[The problem] Every line in the data below from the one containing "Click the Variabilný symbol input field" down to the one containing "Image resolution: width=978", both included, must be retyped exactly; no other line is to appear.

[Opening Data under study section]

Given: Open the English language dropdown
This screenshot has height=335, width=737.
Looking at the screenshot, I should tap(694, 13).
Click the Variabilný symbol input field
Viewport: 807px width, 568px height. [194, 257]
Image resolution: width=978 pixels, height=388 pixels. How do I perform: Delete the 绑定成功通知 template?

[Closing Data under study section]
[Opening Data under study section]

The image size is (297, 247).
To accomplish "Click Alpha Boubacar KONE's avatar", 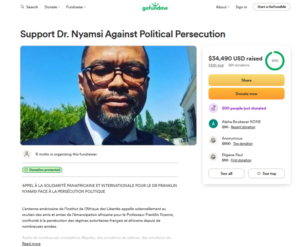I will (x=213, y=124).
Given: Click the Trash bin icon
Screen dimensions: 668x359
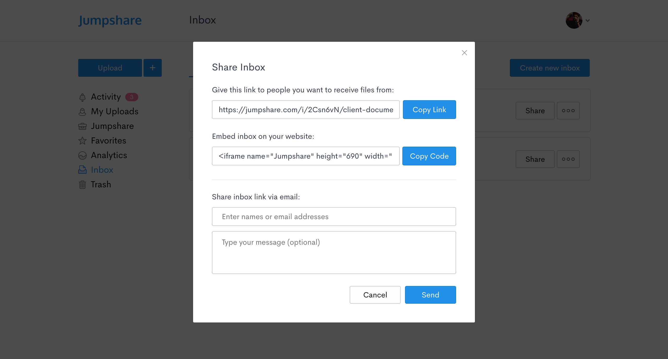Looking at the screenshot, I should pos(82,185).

[Closing Data under study section]

[Reply to the exercise]
Click the Variabilný symbol input field
Viewport: 807px width, 568px height. [194, 257]
Image resolution: width=978 pixels, height=388 pixels. How do I perform: Delete the 绑定成功通知 template?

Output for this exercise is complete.